READING TEXT:
▬▬▬▬▬▬▬▬▬▬
On Tue, May 31, 2011 at 7:17 PM, Basile Starynkevitch
<bas...@starynkevitch.net> wrote:
> On Tue, 31 May 2011 10:52:39 +0200
> Richard Guenther <richard.guent...@gmail.com> wrote:
>
>>  We could then,
>> reasoning with the plugin use, add additional langhooks encapsulating
>> functions such as c_register_pragma (possibly under a
>> lang_hooks.plugin substructure).
>
> Yes, that perhaps is a good way. But I never understood the lang_hooks
> and I had the impression it was becoming obsolete (or at least that GCC
> community wanted to have them less important than before).
>
>> The point I want to make is that we need to move away from the
>> current "plugins can access each and every non-local symbol from GCC".
>> Instead we need to expose a defined set of functions and structures,
>> and we can easily provide them through indirect dispatch (which opens
>> the possibility for a stable API even when the internal API changes - to
>> some extent at least).
>
> In another mail, I Basile proposed:
>
>>> An alternative could be that the short syntax
>>>  -fplugin=name
>>> which for 4.6 means http://gcc.gnu.org/onlinedocs/gccint/Plugins.html
>>>   -fplugin=`gcc -print-file-name=plugin`/name.so
>>> would really mean in the trunk & 4.7
>>>   -fplugin=`gcc -print-file-name=plugin`/cc1/name.so
>>> for cc1 and
>>>   -fplugin=`gcc -print-file-name=plugin`/lto1/name.so
>>> for lto1 and so forth.
>>> This would permit a plugin developer to make a plugin name so that
>>>   gcc -fplugin=name foo.c
>>> and
>>>   gcc -fplugin=name -flto foo.c
>>> both works. The burden is then on the plugin developer.
>
> To which Richard probably responded with
>> I totally disagree with the proposed method of implementation
>
> And here, I don't understand why. The above trick I suggest is only a
> way to still tell -fplugin=name both to cc1 and to lto1 and have them
> do something more sensible than crash on a undefined symbol in a
> dlopen-ed plugin.
>
> Apparently, what Richard (& perhaps Diego) are implying (but this was
> written nowhere very clearly, and certainly is not documented at all in
> the plugin documentation, is that our plugin should disappear in their
> present form, and be replaced by at least two or three different kind
> of plugins.
>
>  * the front-end plugin, which are source language specific
>
>  * the middle-end plugin, which are approximately source language and
> target processor neutral (much as Gimple & Tree are), since they work
> mostly on Gimple (& related representations, like the control flow
> graph...)
>
>   * perhaps the back-end plugin, which are target processor specific
> (and probably operates on RTL only, not on Gimple)
>
> I probably agree with that idea (but I don't feel it is so important),
> but it should be stated clearly as such. And to make it understandable
> to the naive user (not the plugin developer, just the guy running gcc
> or g++ without even knowing that cc1 or lto1 exist!) it should be
> documented, and
>
>   * either the option -fplugin=name remains as it is, and then we need
> some machinery to make it work. My proposal of having -fplugin=name
> handled as -fplugin=`gcc -print-file-name=plugin`/cc1/name.so is a
> cheap answer.
▬▬▬▬▬▬▬▬▬▬
Items listed in the dataset:
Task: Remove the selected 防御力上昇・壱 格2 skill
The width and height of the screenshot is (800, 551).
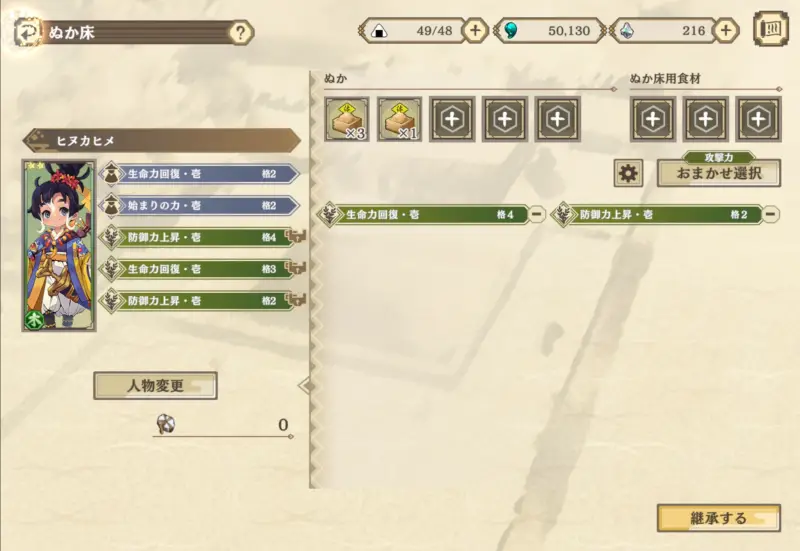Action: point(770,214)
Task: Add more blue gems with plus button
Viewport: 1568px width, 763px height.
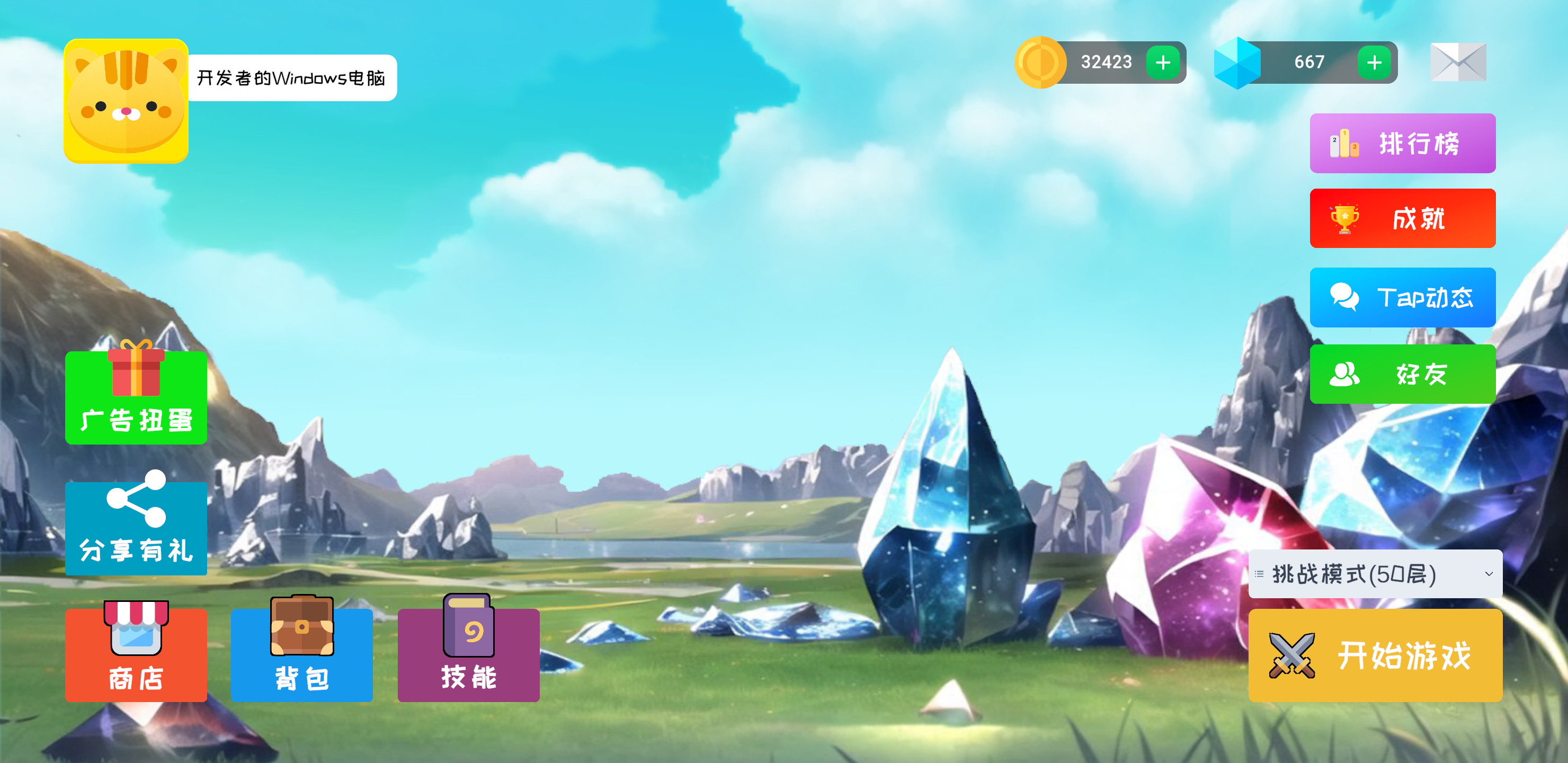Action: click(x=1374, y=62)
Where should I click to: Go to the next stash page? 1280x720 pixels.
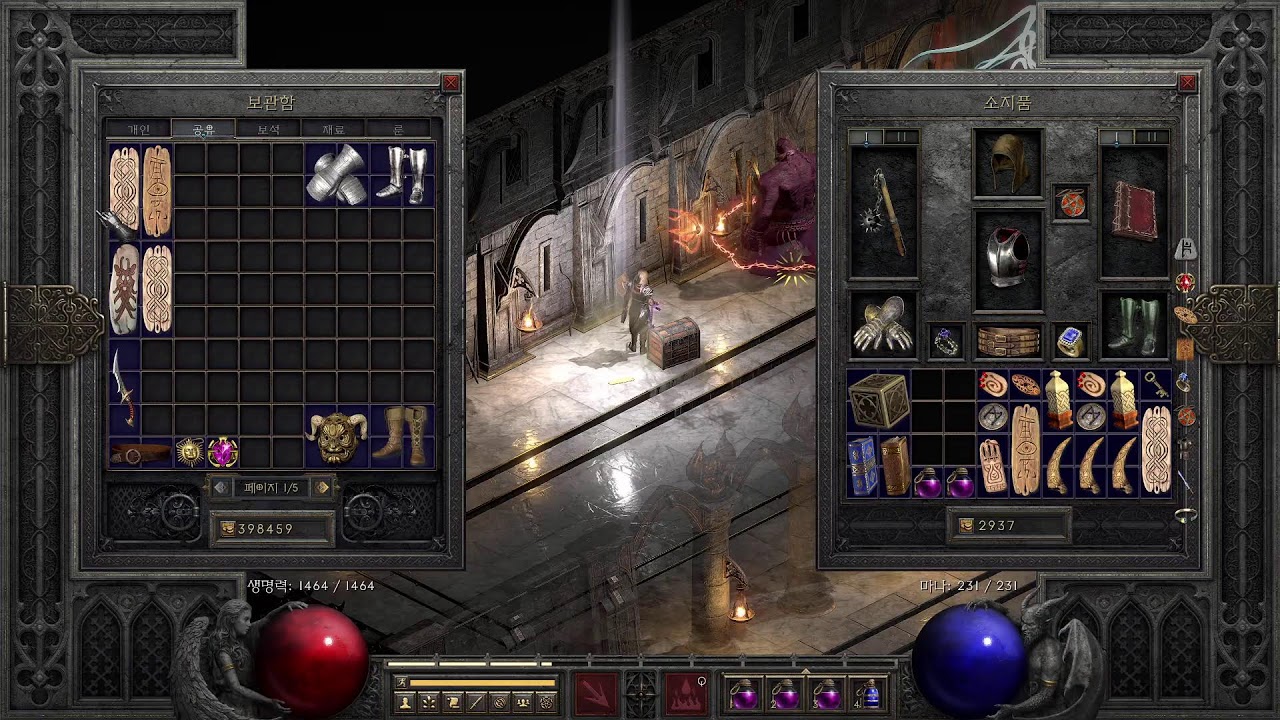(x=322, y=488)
▬▬▬▬▬▬▬▬▬▬
TASKS AND EXERCISES:
1) Answer these questions using the GCC plugin email:
(a) Under what substructure could the additional langhooks possibly be placed?
(b) What does the back-end plugin probably operate on?
(c) For 4.6, what does the short syntax -fplugin=name mean?
2) Extend the GCC plugin email with the text that follows its final sentence.

RESULTS BY TASK:
1)
(a) A lang_hooks.plugin substructure.
(b) RTL only, not Gimple.
(c) -fplugin=`gcc -print-file-name=plugin`/name.so

2)
>
>   * or the option -fplugin= is removed, and we add two or three
> options -fplugin-frontend=... -fplugin-middleend=...
> -fplugin-backend=....
>
>
> In any cases, if we replace the "single plugin" idea with the
> three-sorted plugin thing, we absolutely need to have a more robust way
> of starting the plugin. My preference would be that the plugin_init
> name (inside plugins) would be changed, perhaps to
> plugin_frontend_init, plugin_middleend_init, plugin_backend_init.
> But at least the plugin should absolutely and easily know if it was
> invoked from cc1, cc1plus, or lto1 programs.
> In http://gcc.gnu.org/ml/gcc/2011-05/msg00324.html I suggested a
> invoking_program field into struct plugin_gcc_version to give that
> information.
>
>
> It seems that Richard & perhaps Diego are implicitly referring to the
> mythical "modularization" goal of the GCC community.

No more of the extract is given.